All,
Given that things have been unbearingly quiet on the Forum front, as of late, and hoping to impel some change, I feel a need to pass on to you this impressive demonstration of scientific thrust recently relayed by the New Scientist from the Journal of --what else -- Archaeological Science.
Neanderthals' strong-arm tactics revealed
10:24 21 November 02
Exclusive from New Scientist Print Edition
<snip>
Churchill says that using the thrusting technique just once a week would probably be enough to produce the bone deformities seen in Neanderthals. Some models suggest that Neanderthals would have had to kill their favoured prey - reindeer, elk, horse and bison - several times a week to support a family.
Journal reference: Journal of Archaeological Science (vol 30, p 103).
With reindeer, elk and horse to maybe 800 pounds, cattle and bison to perhaps 1500 to 2000 and a cutout of meat to waste of something like 50%, that amount of hunting would produce from 20,000 to 50,000 pounds of meat a year per family plus some hundreds of hides, excess bone wasteage and a huge amount of visceral offal, resulting either in total extinction of the prey animals or flooding the continent with an overpopulation of Neanderthals or both, none of which happened over the period of Neanderthal residence in Europe.

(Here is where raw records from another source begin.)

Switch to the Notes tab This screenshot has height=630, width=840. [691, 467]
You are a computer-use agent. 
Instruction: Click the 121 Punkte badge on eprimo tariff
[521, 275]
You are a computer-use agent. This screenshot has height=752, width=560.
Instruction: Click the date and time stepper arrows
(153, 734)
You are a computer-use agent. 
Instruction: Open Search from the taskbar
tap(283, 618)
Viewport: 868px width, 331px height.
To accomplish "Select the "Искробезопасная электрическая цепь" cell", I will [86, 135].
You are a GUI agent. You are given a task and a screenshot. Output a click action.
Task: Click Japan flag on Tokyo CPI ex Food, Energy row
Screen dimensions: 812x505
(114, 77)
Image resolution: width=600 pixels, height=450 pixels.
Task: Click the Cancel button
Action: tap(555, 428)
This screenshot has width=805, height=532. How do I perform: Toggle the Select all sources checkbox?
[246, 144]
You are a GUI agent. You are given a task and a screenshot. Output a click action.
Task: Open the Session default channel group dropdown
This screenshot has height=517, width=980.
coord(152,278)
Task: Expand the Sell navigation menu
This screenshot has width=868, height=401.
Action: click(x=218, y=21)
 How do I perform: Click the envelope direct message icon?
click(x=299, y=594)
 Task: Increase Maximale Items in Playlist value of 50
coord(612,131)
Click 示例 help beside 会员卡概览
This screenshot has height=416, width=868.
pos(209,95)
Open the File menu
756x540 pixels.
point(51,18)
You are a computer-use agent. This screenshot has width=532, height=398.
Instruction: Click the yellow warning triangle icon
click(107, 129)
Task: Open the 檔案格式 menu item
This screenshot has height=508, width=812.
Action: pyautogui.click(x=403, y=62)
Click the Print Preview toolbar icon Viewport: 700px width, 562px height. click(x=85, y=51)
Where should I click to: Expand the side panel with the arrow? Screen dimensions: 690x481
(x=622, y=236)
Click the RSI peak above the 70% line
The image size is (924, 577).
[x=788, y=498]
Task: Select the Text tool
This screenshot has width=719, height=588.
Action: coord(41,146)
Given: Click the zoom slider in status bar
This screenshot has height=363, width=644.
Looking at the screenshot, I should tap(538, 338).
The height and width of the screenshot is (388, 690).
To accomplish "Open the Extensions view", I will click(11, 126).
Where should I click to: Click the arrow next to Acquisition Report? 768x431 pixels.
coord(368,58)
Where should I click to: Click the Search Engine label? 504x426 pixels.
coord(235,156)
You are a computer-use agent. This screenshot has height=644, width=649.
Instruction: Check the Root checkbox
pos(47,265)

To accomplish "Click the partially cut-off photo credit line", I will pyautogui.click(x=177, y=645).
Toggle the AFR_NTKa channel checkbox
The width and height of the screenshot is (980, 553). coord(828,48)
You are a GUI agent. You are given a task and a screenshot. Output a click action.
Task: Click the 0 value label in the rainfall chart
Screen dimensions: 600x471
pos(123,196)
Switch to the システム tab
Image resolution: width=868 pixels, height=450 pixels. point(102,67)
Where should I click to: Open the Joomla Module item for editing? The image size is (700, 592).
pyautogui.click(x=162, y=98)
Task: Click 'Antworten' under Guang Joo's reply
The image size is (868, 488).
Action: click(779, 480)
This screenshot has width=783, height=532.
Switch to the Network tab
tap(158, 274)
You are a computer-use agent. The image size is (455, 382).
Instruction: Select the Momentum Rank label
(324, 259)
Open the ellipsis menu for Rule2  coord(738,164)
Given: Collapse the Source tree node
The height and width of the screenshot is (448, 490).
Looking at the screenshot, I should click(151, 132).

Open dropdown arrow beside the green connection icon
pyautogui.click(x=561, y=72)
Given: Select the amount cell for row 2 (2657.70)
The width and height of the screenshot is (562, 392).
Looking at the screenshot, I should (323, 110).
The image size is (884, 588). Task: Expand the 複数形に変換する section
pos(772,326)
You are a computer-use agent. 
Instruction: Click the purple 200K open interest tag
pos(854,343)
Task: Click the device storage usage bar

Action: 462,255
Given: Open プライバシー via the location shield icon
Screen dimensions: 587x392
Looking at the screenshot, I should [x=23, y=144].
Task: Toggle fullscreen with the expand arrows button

I grew up on a sharecropper farm in Iowa, which produced most of its own meat, and we ate a lot of meat. My parents butchered 1 steer and 2 hogs a year, plus maybe 50 or 60 chickens. Even had they augmented that with an equal amount of purchased meat, which they did not, they would only have had 6 large animals a year, to provide what was a large main meat portion at nearly every one of the three main meals and also usually a lesser portion at each of the mid-meal coffee breaks for a family of 5 plus the necessary extra courtesy amount for visitors at coffee time and for those meals where we had guests.
That amounts to hunting several times a year rather than several times a week, and would in no way provide for specialized muscle development, unless that would have come from constant practise sessions rather than actual hunting episodes. Of course, my parents rationed the meat, planned their meals pretty carefully, and used all the cuts, including the less glamourous ones, and were able to completely preserve all of it for future use, thanks to canning, locker plants, and eventually a pair of home freezers.
The question becomes one of how much of each kill the Neanderthals were able to use. They would have had natural cooling and refrigeration for maybe 8 months of the year, from the beginning of autumn cooldown to whenever spring merged into summer, provided they were able to dismember and properly cool their kills, which I expect they almost certainly knew something about.
Of course, ungulant meat actually stays palatable for human consumption a long time, if some simple handling steps are followed at kill and butcher time. It is not reasonable to me that that Neanderthals had the intense skills safely and regularly to kill large and dangerous prey, but lacked skill in meat handling after the kill.
Anne says:
Churchill's contribution to this subject is interesting and valuable, but it seems to me it raises as many questions as it appears to answer. Or maybe *I'm* asking the wrong question?
I think that rather than you asking the wrong question Churchill is not asking careful enough questions.